- **Task goal**
Write out, unaltered, each line from the top of the records below down to the line where "Task: Pause the floating video player" appears, that line included.

- **Supplied information**
═══

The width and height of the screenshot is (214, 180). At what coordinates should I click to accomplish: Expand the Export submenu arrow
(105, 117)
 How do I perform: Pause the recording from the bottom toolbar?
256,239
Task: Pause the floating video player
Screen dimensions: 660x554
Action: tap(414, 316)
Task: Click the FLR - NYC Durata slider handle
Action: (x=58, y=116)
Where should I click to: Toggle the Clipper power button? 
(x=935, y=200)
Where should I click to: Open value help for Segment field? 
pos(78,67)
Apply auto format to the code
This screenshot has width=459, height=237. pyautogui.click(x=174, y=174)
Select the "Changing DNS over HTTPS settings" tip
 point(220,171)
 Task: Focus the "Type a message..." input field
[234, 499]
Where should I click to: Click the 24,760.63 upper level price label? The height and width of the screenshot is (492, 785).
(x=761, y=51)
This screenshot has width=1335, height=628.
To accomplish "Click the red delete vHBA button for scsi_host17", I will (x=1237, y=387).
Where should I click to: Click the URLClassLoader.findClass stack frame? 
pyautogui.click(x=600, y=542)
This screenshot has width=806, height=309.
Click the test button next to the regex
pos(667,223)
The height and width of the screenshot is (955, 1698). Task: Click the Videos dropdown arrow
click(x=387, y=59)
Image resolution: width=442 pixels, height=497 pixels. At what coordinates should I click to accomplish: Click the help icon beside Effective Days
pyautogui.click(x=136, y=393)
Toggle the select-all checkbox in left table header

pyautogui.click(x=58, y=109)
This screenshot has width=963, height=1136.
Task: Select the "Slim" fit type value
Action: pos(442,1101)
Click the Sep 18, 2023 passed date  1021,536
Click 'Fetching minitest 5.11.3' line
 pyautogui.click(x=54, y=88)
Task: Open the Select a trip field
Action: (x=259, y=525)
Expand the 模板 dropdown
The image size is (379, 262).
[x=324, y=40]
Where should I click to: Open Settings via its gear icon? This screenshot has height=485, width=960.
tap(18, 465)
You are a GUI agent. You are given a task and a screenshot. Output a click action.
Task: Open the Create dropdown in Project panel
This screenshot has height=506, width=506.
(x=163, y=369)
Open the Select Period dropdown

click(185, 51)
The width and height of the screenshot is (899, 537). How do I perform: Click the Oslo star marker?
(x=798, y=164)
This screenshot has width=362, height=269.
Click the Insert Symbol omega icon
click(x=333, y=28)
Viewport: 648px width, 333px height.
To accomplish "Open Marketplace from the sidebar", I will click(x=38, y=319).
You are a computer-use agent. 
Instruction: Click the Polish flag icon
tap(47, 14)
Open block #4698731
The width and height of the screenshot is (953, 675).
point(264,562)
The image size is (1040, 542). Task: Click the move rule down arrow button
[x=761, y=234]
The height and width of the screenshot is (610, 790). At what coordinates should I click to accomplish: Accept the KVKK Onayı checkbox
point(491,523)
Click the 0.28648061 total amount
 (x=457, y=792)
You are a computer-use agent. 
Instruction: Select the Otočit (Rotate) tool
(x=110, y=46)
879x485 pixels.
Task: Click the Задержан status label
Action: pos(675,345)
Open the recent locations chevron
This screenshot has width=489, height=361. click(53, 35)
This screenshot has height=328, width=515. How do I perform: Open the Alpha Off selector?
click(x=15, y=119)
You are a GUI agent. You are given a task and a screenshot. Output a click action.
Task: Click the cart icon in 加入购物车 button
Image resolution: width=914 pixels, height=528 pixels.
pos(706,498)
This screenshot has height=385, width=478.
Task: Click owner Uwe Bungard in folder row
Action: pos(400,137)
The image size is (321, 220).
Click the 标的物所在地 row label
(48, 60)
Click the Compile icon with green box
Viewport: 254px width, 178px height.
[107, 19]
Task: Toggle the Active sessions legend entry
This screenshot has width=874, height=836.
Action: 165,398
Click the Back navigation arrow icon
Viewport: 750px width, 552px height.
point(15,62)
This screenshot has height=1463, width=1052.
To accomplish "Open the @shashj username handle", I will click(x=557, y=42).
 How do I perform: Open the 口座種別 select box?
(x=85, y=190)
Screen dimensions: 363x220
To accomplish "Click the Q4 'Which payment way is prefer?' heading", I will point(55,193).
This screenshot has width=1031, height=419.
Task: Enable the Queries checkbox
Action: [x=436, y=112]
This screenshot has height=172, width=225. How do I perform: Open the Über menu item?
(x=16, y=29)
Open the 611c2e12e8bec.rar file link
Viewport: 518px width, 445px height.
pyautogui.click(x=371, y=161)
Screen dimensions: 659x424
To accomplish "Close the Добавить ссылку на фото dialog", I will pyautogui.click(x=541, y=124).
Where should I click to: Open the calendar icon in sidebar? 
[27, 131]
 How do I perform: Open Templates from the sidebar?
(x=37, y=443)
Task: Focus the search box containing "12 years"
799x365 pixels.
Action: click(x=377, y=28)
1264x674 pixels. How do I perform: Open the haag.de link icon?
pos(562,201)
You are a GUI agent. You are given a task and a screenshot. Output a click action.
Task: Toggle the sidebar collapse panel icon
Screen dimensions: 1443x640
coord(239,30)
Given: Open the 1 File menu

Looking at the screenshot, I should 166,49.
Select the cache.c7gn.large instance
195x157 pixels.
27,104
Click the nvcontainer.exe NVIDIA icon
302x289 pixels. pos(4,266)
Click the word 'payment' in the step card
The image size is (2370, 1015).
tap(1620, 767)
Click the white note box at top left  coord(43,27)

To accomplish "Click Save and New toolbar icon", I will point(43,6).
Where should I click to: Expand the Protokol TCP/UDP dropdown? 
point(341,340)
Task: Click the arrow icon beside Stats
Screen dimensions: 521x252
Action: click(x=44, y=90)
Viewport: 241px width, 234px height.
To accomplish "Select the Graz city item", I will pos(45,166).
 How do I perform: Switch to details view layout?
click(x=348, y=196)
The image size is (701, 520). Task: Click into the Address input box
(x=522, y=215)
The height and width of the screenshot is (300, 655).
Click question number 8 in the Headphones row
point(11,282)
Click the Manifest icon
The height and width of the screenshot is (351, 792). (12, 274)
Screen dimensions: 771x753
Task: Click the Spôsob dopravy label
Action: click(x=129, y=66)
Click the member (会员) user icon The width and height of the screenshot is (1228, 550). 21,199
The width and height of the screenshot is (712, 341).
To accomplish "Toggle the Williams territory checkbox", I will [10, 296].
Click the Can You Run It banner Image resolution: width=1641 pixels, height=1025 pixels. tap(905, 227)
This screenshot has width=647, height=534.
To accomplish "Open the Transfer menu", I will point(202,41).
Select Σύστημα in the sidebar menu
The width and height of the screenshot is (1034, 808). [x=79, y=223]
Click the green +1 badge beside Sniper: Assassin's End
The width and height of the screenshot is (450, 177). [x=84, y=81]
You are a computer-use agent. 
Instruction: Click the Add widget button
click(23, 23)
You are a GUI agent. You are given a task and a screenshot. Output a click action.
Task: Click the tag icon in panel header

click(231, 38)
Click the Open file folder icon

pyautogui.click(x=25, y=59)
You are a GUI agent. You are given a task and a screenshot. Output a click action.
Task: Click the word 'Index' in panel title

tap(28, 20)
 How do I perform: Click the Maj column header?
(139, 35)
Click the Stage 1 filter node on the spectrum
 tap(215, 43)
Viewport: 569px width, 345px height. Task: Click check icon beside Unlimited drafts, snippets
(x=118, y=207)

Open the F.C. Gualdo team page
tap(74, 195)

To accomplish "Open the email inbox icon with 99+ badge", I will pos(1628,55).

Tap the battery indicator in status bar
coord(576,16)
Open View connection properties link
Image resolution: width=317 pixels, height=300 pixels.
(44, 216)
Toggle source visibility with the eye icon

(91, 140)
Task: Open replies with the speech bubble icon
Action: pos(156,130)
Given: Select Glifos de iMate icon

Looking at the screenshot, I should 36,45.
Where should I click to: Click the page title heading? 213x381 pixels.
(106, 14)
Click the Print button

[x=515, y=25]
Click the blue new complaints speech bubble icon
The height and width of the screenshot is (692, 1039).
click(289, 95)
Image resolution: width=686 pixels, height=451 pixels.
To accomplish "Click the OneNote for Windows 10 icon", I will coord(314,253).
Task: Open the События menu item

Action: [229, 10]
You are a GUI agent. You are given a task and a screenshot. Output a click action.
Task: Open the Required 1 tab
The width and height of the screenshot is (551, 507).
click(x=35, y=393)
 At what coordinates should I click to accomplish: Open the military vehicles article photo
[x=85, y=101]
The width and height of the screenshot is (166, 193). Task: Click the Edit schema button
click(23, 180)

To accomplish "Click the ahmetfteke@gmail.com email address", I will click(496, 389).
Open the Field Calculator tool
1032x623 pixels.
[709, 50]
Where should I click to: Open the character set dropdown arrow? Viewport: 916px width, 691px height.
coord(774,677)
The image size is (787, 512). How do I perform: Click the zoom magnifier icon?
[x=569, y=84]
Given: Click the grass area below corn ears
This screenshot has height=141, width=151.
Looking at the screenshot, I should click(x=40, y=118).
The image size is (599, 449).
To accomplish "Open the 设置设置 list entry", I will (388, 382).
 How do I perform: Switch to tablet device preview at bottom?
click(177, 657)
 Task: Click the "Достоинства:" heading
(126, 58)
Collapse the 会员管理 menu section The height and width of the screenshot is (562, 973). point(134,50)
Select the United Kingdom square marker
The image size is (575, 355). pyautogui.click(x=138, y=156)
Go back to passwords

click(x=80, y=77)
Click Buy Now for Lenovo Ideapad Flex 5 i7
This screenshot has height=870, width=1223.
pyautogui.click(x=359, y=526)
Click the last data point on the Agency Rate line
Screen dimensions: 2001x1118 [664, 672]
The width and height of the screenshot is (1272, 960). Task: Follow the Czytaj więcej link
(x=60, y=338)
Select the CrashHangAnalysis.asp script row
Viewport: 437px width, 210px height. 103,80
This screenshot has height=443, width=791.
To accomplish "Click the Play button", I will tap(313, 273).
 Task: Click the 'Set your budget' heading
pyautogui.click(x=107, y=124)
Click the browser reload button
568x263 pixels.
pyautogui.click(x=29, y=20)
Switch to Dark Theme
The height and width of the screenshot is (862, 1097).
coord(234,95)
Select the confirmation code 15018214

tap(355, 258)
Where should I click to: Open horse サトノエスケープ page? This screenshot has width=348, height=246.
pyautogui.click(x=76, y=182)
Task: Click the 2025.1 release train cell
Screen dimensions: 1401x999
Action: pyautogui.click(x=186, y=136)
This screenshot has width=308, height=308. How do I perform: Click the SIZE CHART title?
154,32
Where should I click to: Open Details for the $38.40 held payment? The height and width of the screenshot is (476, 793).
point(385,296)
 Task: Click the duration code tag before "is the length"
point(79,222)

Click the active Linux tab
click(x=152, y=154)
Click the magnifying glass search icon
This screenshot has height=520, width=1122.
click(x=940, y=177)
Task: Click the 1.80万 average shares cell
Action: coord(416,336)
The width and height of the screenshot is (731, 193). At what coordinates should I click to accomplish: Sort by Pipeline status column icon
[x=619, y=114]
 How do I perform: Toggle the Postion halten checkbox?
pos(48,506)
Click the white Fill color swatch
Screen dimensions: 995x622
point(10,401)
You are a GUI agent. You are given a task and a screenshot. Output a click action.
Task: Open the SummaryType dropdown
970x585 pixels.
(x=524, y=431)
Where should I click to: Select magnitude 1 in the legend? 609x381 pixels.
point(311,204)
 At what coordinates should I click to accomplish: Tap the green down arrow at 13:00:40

═══

- **Solution for this exercise**
The width and height of the screenshot is (214, 180). At what coordinates should I click to accomplish: Expand the Export submenu arrow
(105, 117)
 How do I perform: Pause the recording from the bottom toolbar?
256,239
Task: Pause the floating video player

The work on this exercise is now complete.